Start of Source material

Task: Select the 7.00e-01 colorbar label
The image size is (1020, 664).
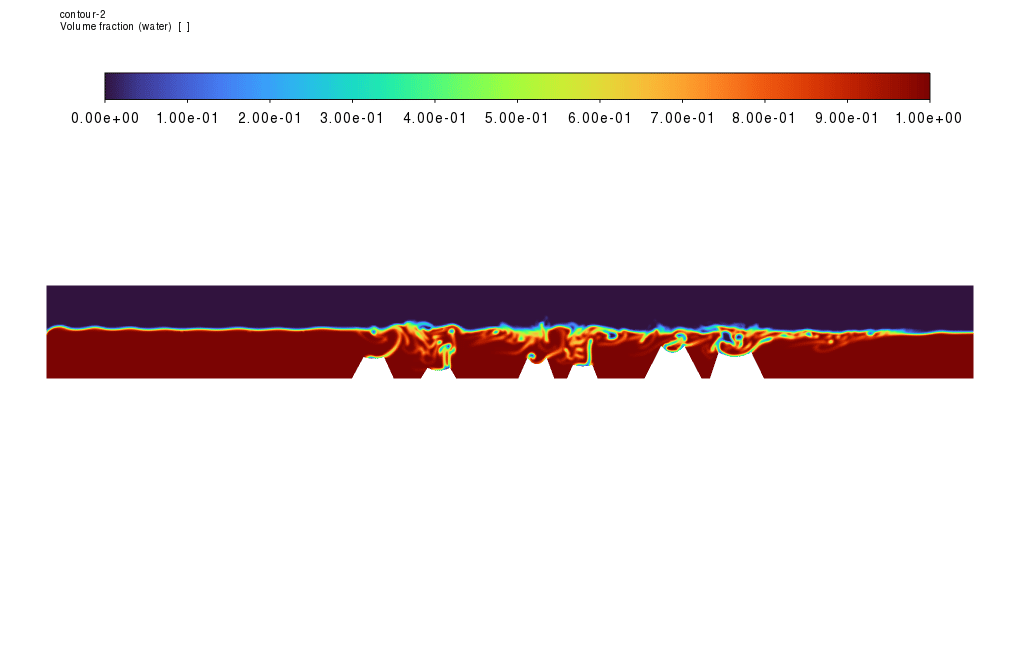Action: tap(682, 118)
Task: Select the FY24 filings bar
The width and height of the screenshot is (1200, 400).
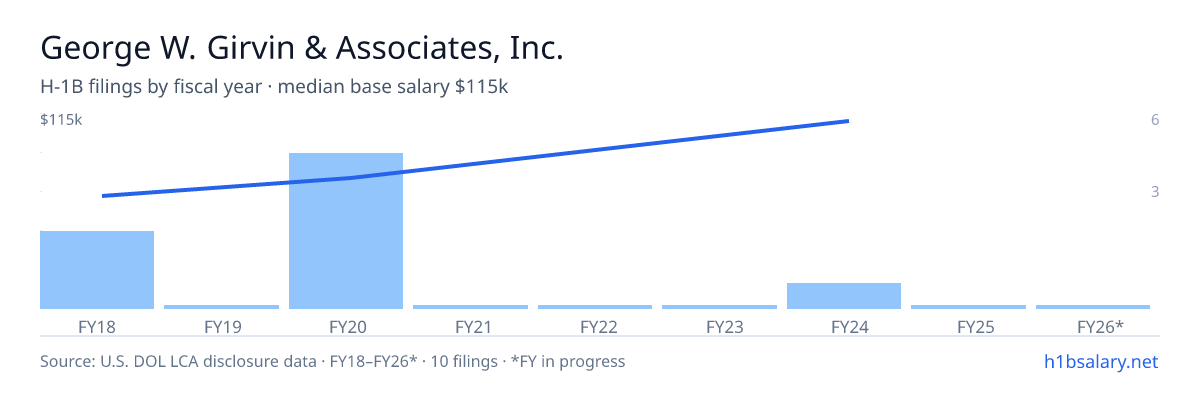Action: pyautogui.click(x=844, y=296)
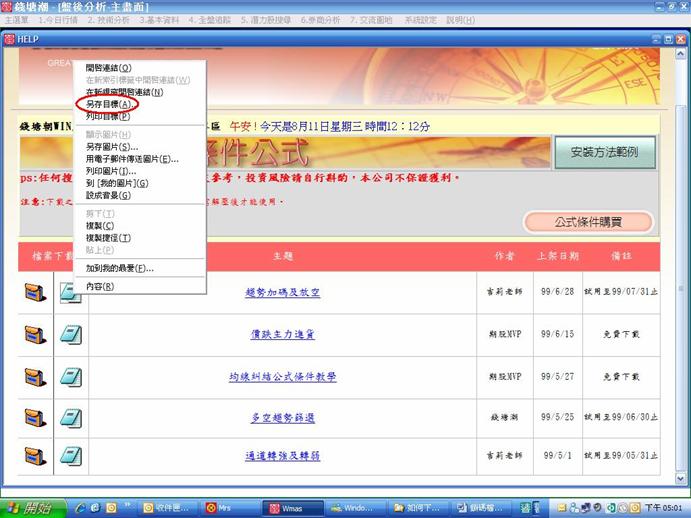Click the document icon in 多空趨勢篩選 row
The image size is (691, 518).
coord(72,415)

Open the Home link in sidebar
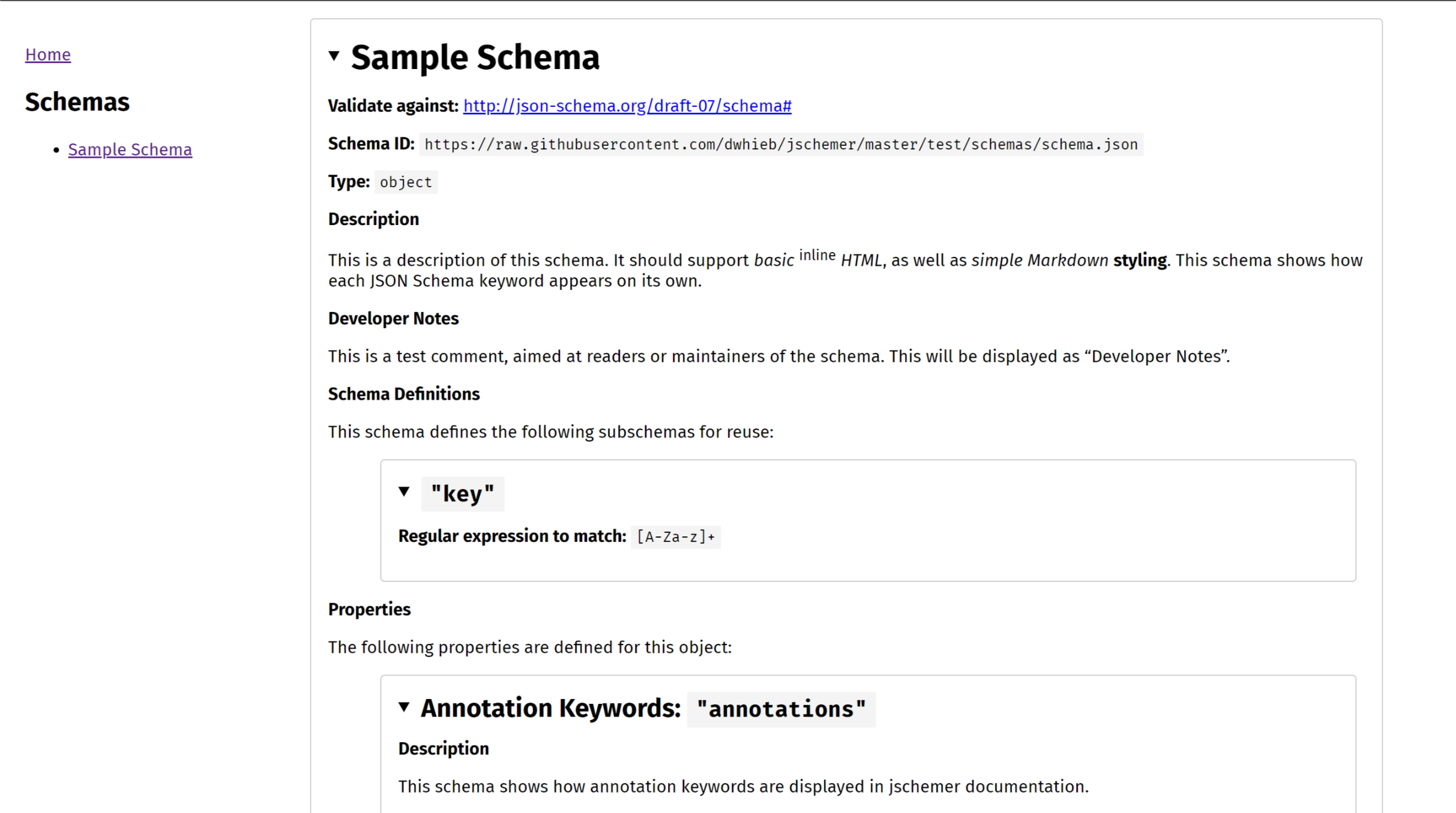[48, 55]
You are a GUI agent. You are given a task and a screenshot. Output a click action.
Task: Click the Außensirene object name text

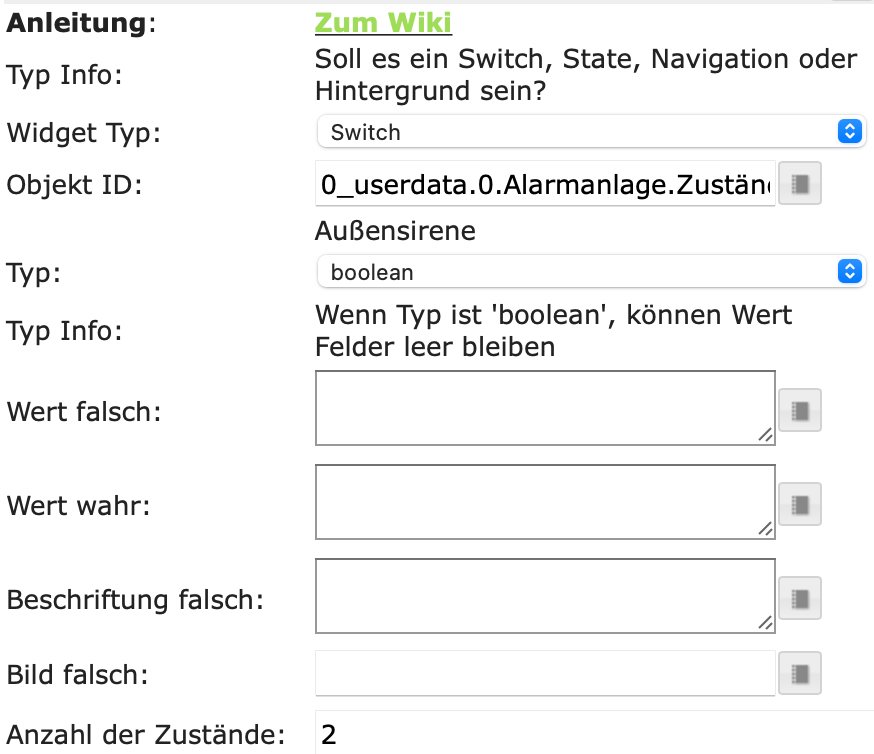(x=395, y=232)
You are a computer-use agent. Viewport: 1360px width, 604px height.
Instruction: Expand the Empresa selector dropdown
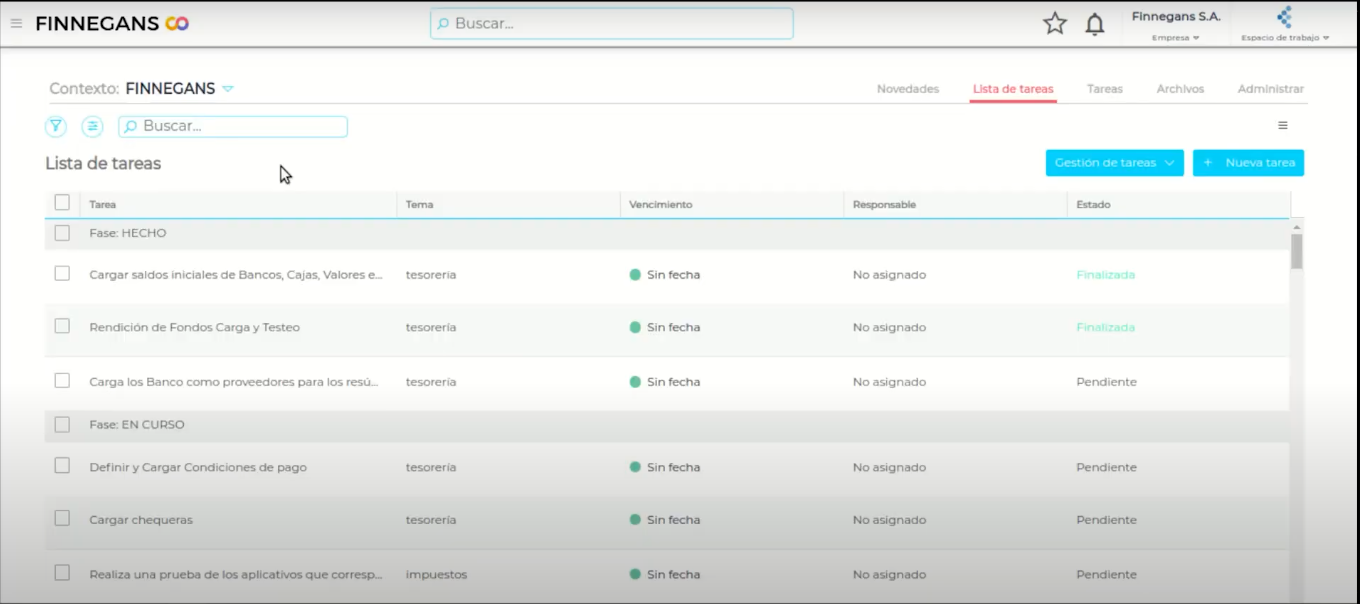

End of Source material

▶ Work to be completed: Output the entries above exactly, without their pictures.

▶ Answer to the problem:
Task: Select the 7.00e-01 colorbar label
The image size is (1020, 664).
Action: tap(682, 118)
Task: Select the FY24 filings bar
The width and height of the screenshot is (1200, 400).
Action: pyautogui.click(x=844, y=296)
Click the document icon in 多空趨勢篩選 row
The image size is (691, 518).
coord(72,415)

Open the Home link in sidebar
[48, 55]
You are a GUI agent. You are given a task and a screenshot. Output a click action.
Task: Click the Außensirene object name text

(x=395, y=232)
You are a computer-use agent. Viewport: 1360px width, 604px height.
Instruction: Expand the Empresa selector dropdown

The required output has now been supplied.